*Exercise brief:* Which lines of the listing below contain the string "comment"? Gather each of them, treating uppercase and lowercase letters as different.

+ + + + + + +

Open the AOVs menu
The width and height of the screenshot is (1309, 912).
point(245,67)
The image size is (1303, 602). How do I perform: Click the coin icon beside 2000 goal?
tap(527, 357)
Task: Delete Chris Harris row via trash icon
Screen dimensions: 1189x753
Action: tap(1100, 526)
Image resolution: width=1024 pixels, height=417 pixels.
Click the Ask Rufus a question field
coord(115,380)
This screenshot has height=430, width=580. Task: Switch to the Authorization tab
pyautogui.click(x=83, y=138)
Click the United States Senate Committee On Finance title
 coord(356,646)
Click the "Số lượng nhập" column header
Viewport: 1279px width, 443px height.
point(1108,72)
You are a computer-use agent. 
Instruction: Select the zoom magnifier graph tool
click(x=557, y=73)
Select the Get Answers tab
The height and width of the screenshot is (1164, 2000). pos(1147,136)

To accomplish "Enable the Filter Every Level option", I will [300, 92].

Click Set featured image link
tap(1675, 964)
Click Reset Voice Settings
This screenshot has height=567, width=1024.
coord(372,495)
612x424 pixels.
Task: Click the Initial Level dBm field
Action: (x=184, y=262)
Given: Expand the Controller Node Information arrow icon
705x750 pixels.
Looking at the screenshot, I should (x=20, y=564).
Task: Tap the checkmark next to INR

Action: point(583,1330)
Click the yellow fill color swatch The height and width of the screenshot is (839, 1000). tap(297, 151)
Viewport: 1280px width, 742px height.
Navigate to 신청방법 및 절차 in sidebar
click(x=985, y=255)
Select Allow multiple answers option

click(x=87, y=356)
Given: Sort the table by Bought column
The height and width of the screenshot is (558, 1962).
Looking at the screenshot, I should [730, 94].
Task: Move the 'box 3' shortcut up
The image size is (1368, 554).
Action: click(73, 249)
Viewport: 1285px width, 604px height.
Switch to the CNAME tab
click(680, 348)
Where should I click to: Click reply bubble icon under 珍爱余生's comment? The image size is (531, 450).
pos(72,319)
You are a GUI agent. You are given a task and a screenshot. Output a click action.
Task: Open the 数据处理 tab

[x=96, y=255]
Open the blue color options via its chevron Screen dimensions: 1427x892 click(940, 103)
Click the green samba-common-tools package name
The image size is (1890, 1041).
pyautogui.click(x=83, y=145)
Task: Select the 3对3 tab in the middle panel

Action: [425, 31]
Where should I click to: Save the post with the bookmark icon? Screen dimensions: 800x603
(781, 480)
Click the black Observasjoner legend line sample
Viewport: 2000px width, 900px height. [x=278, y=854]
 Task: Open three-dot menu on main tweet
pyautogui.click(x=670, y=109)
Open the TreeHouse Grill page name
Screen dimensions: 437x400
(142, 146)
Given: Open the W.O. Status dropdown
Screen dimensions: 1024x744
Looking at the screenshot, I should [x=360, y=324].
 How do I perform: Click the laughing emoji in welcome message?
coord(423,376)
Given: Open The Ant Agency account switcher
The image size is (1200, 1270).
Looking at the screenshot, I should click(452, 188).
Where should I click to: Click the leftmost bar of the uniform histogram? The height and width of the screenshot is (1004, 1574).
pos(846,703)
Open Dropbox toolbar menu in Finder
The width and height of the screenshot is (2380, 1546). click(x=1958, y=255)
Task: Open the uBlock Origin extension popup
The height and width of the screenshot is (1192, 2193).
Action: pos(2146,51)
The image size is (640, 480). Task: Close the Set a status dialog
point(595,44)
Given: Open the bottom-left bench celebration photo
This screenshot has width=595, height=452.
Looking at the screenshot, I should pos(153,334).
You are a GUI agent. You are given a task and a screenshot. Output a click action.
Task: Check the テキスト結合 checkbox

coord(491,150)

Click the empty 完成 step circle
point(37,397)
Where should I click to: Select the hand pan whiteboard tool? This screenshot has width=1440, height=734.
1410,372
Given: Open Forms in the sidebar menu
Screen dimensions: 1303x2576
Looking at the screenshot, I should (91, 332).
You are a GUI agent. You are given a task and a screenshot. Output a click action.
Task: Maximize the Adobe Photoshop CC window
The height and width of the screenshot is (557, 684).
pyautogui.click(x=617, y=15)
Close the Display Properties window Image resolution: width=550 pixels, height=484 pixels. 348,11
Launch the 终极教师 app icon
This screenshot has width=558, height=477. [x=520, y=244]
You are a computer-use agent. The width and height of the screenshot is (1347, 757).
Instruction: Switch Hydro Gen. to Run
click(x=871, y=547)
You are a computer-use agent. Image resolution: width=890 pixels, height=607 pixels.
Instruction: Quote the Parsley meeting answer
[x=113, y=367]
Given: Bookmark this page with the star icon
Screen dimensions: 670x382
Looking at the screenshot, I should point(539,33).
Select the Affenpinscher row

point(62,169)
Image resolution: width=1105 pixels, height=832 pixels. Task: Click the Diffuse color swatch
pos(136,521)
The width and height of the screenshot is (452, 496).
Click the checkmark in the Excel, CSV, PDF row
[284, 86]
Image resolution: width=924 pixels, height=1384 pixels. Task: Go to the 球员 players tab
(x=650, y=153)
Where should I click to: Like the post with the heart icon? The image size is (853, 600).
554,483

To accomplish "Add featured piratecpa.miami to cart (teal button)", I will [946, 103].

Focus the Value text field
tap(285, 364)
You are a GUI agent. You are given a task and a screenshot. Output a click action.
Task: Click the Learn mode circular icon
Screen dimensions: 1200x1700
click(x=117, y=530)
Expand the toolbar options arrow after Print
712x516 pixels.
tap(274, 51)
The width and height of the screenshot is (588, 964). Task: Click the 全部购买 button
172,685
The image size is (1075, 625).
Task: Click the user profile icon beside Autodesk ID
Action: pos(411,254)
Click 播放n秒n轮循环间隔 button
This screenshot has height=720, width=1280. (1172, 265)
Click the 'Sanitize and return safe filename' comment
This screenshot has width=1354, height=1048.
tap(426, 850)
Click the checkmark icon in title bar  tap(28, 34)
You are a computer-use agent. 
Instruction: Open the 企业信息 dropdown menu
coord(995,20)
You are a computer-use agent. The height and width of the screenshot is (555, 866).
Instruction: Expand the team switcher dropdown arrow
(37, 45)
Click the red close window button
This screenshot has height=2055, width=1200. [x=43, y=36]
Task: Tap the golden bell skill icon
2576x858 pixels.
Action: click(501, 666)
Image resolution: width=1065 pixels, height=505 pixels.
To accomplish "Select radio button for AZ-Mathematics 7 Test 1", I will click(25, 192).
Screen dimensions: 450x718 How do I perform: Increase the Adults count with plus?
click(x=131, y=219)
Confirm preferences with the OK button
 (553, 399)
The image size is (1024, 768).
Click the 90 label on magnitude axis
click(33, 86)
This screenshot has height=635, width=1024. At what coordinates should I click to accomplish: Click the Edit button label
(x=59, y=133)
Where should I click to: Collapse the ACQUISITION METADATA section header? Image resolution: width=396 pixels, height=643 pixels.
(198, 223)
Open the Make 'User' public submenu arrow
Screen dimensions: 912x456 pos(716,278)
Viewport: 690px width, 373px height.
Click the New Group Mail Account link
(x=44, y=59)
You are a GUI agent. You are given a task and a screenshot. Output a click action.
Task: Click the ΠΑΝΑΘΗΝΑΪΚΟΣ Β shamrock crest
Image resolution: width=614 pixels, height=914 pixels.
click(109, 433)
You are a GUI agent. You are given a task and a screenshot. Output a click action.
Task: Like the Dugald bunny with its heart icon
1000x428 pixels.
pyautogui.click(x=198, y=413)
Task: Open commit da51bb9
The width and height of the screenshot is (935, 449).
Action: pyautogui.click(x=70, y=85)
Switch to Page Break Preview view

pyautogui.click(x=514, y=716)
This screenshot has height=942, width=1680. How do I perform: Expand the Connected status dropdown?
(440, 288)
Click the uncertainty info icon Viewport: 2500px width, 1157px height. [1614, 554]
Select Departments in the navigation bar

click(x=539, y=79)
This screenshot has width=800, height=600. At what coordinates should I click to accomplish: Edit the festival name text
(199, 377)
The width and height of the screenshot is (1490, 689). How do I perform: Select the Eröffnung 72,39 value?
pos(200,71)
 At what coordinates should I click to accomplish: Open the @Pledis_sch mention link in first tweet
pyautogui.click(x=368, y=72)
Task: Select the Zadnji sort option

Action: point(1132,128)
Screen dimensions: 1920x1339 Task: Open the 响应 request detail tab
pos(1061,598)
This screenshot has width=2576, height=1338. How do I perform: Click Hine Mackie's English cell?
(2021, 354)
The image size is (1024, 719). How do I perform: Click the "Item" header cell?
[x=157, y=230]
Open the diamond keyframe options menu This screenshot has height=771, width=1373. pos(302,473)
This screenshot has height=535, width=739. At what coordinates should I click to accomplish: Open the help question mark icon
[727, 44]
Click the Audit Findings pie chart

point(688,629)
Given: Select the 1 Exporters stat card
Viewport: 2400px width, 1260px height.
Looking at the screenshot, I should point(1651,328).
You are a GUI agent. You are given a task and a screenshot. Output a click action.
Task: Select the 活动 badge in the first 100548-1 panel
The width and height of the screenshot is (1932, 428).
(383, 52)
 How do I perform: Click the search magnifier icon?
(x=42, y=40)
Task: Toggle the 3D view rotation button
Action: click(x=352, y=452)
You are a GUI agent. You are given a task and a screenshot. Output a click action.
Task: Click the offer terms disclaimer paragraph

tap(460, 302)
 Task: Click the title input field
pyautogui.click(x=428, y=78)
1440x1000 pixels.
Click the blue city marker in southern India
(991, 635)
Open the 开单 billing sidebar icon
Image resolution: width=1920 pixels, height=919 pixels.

+ + + + + + +

*Response to the task:*
Where should I click to: Click reply bubble icon under 珍爱余生's comment? The image size is (531, 450).
Click the 'Sanitize and return safe filename' comment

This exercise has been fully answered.